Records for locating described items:

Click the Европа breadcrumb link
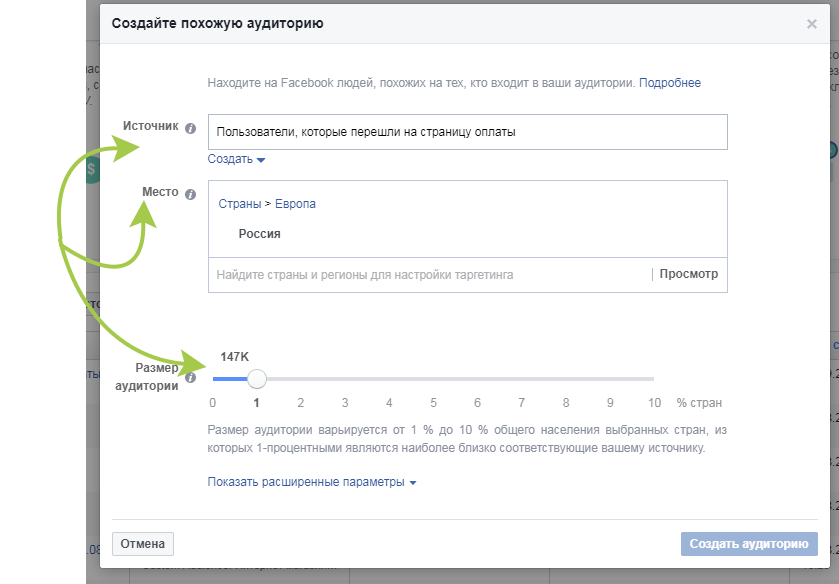The image size is (839, 584). [295, 204]
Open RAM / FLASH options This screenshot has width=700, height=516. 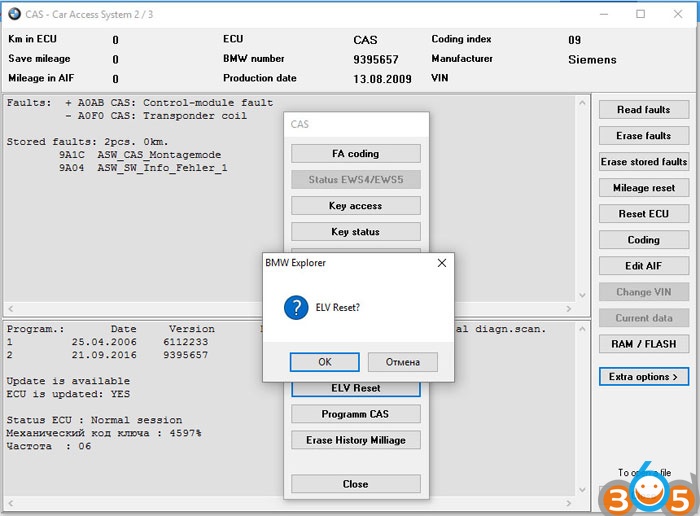tap(643, 344)
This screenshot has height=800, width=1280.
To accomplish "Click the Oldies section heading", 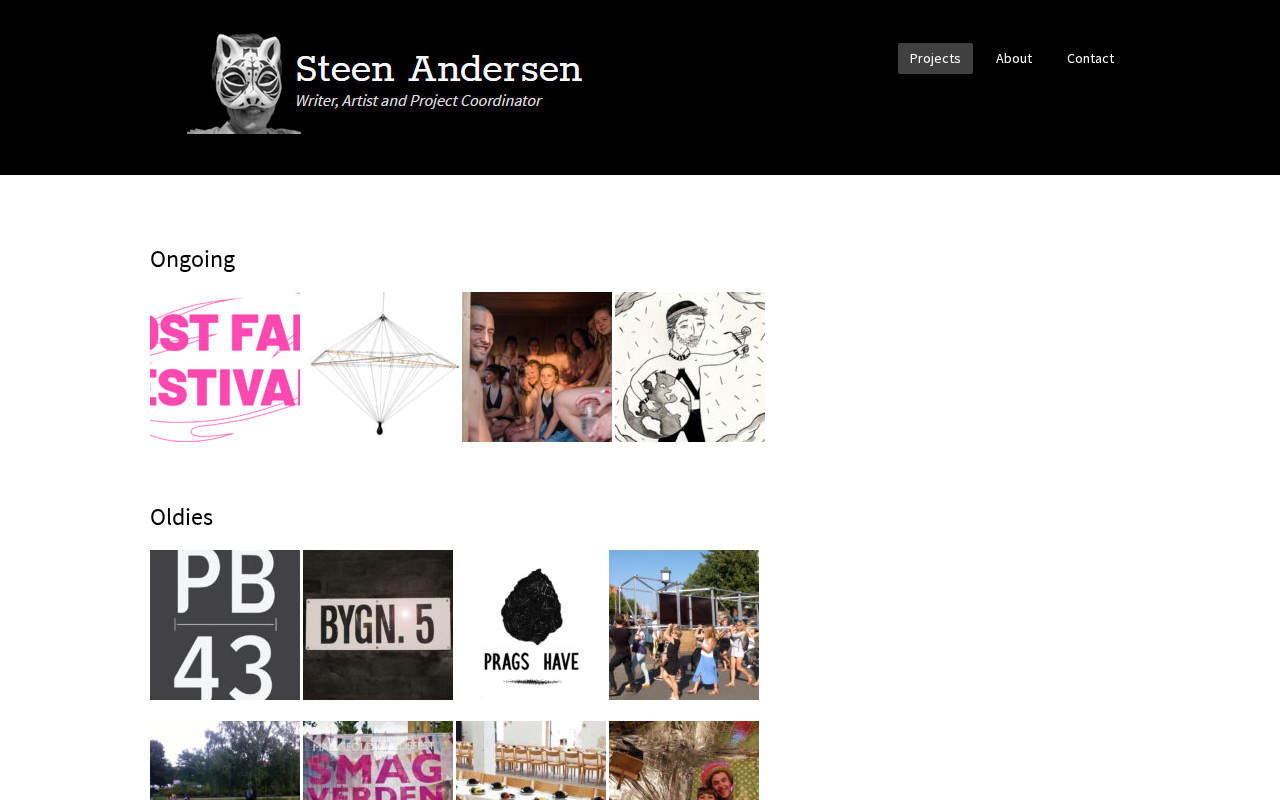I will click(181, 517).
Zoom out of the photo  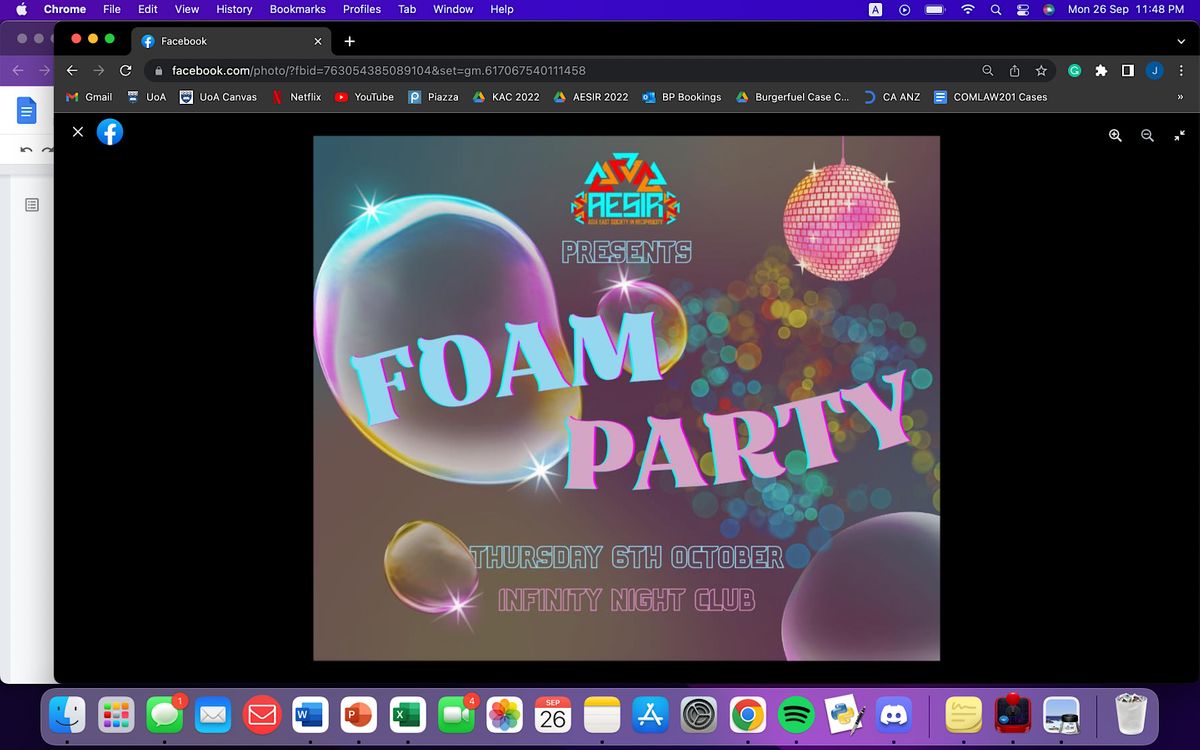pyautogui.click(x=1147, y=136)
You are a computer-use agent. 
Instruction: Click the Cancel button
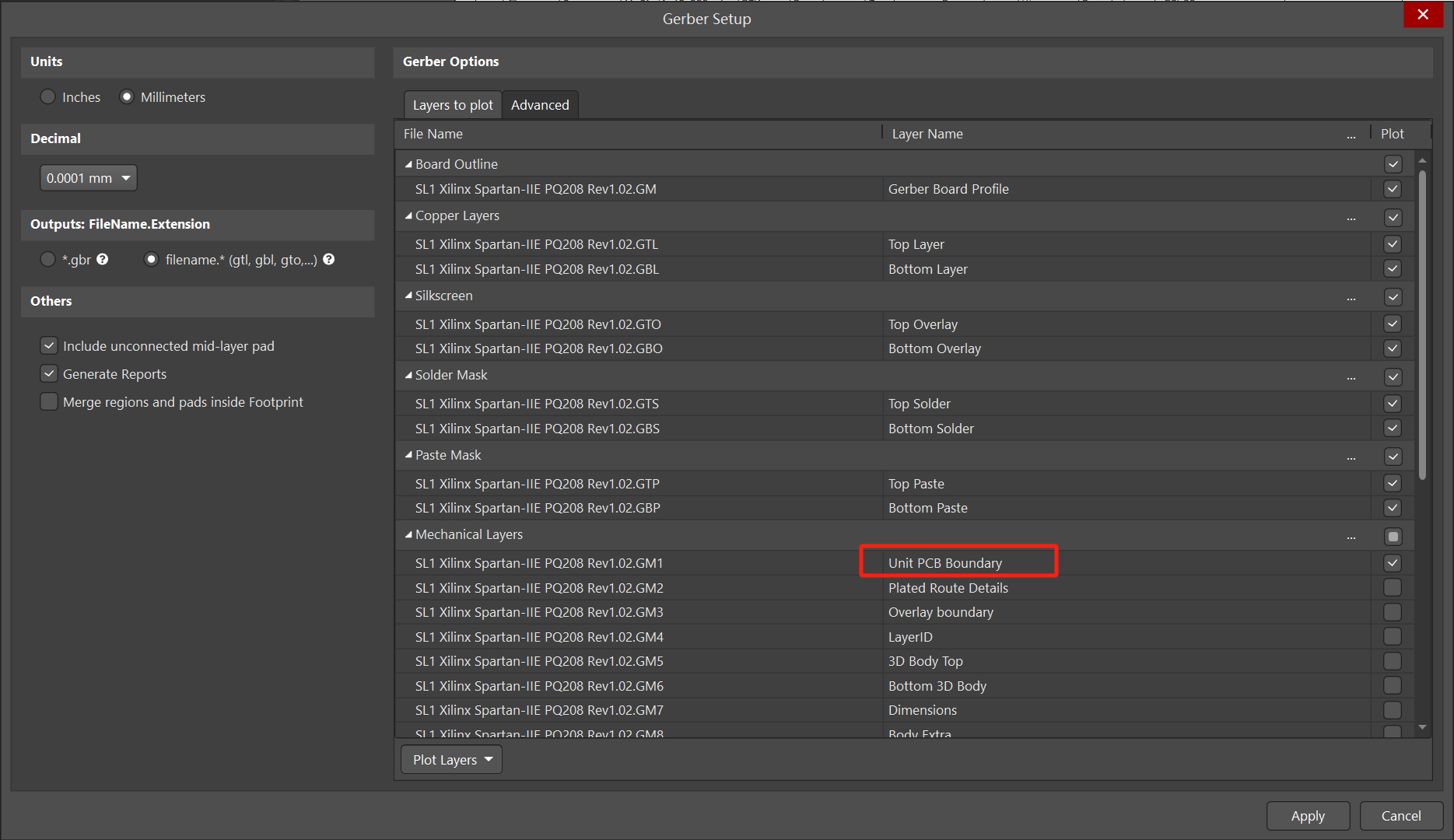tap(1400, 816)
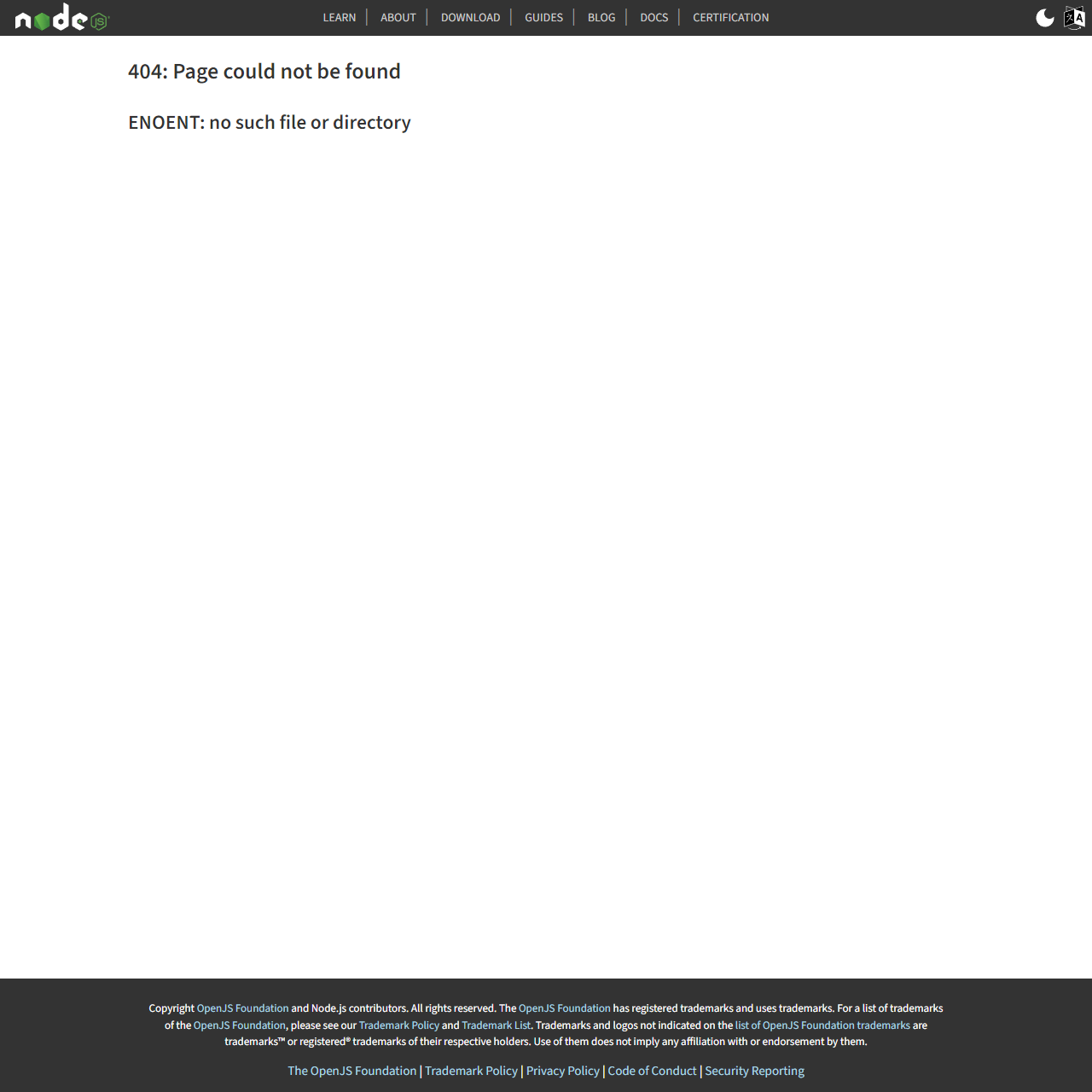The width and height of the screenshot is (1092, 1092).
Task: Open The OpenJS Foundation footer link
Action: (x=351, y=1071)
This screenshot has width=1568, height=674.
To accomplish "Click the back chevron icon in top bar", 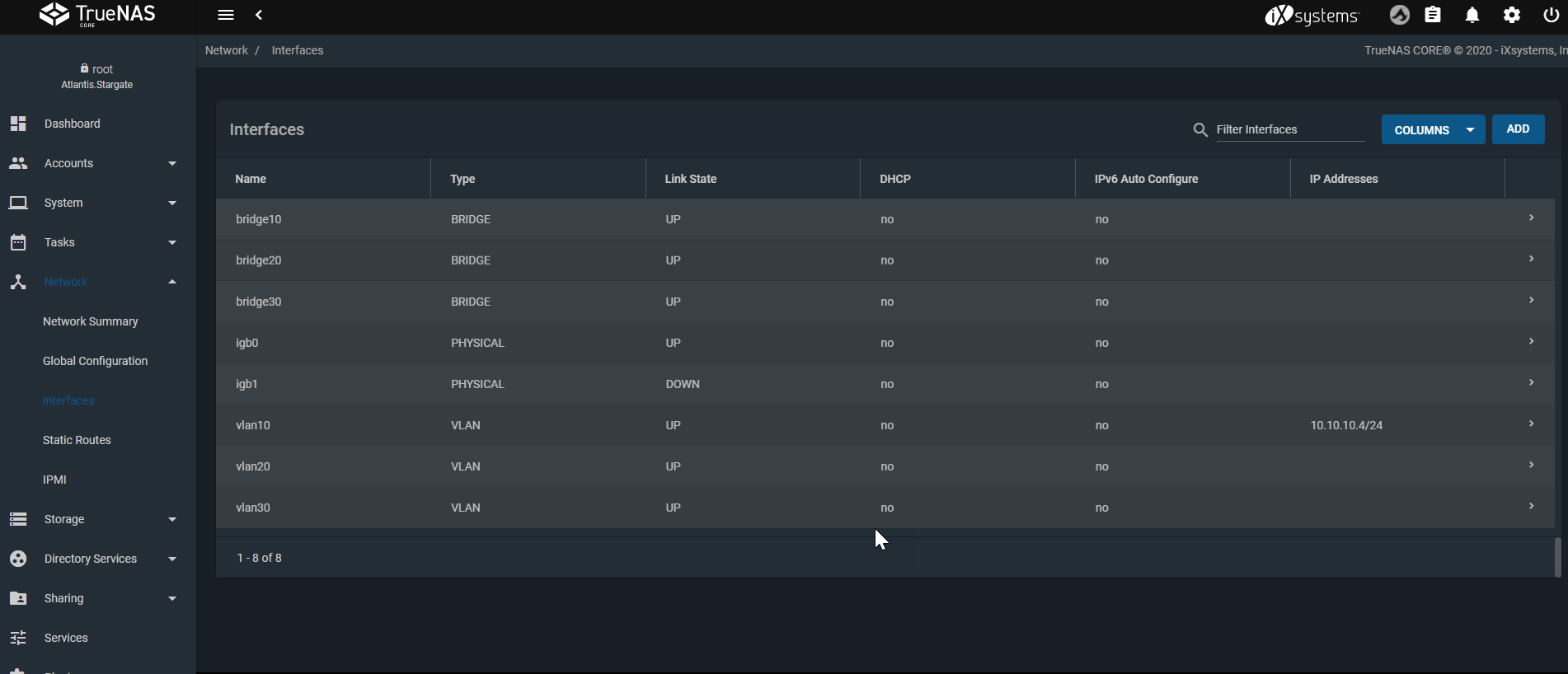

INSTRUCTION:
Update the rows from the line with "This screenshot has width=1568, height=674." through the end of the rows by putting "arrow" in place of "chevron" and leaving everything else unchanged. Leave out the pictures.

RESPONSE BELOW:
This screenshot has width=1568, height=674.
To accomplish "Click the back arrow icon in top bar", 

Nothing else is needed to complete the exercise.